Data shown:
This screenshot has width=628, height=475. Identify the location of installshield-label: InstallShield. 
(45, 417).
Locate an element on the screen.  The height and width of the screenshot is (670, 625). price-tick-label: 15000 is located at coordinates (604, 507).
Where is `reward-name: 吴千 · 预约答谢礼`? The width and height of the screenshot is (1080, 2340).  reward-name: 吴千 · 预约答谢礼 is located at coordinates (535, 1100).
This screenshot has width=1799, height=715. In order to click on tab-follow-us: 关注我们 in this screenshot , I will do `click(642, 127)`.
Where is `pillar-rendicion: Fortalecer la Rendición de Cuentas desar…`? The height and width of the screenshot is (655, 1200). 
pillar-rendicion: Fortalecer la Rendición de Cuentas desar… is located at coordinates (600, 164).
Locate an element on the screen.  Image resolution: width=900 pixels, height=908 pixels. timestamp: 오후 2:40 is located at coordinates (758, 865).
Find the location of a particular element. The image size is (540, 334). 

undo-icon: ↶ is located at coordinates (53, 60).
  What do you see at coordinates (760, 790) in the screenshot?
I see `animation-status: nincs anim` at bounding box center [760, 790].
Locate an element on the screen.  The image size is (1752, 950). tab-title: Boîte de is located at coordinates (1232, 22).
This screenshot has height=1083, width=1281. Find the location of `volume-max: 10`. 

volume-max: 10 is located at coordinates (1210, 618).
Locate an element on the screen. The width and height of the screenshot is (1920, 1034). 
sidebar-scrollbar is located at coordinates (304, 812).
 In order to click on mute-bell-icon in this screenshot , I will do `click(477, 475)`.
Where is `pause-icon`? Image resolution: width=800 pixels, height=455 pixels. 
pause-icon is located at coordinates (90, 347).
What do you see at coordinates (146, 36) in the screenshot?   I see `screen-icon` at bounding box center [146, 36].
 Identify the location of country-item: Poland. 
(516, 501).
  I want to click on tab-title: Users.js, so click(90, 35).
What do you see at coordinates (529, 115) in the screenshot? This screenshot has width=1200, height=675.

Brief: Please write out all the lines above again, swapping "an element on the screen" for "a screen element" and leaving everything else unchanged.

Task solution:
This screenshot has width=628, height=475. Identify the location of installshield-label: InstallShield. 
(45, 417).
Locate a screen element.  The height and width of the screenshot is (670, 625). price-tick-label: 15000 is located at coordinates (604, 507).
Where is `reward-name: 吴千 · 预约答谢礼`? The width and height of the screenshot is (1080, 2340).  reward-name: 吴千 · 预约答谢礼 is located at coordinates (535, 1100).
This screenshot has width=1799, height=715. In order to click on tab-follow-us: 关注我们 in this screenshot , I will do `click(642, 127)`.
Where is `pillar-rendicion: Fortalecer la Rendición de Cuentas desar…`? The height and width of the screenshot is (655, 1200). 
pillar-rendicion: Fortalecer la Rendición de Cuentas desar… is located at coordinates (600, 164).
Locate a screen element.  Image resolution: width=900 pixels, height=908 pixels. timestamp: 오후 2:40 is located at coordinates (758, 865).
Find the location of a particular element. The image size is (540, 334). 

undo-icon: ↶ is located at coordinates (53, 60).
  What do you see at coordinates (760, 790) in the screenshot?
I see `animation-status: nincs anim` at bounding box center [760, 790].
Locate a screen element.  The image size is (1752, 950). tab-title: Boîte de is located at coordinates (1232, 22).
This screenshot has height=1083, width=1281. Find the location of `volume-max: 10`. 

volume-max: 10 is located at coordinates (1210, 618).
Locate a screen element. The width and height of the screenshot is (1920, 1034). 
sidebar-scrollbar is located at coordinates (304, 812).
 In order to click on mute-bell-icon in this screenshot , I will do `click(477, 475)`.
Where is `pause-icon`? Image resolution: width=800 pixels, height=455 pixels. 
pause-icon is located at coordinates (90, 347).
What do you see at coordinates (146, 36) in the screenshot?   I see `screen-icon` at bounding box center [146, 36].
 Identify the location of country-item: Poland. 
(516, 501).
  I want to click on tab-title: Users.js, so click(90, 35).
What do you see at coordinates (529, 115) in the screenshot? This screenshot has width=1200, height=675.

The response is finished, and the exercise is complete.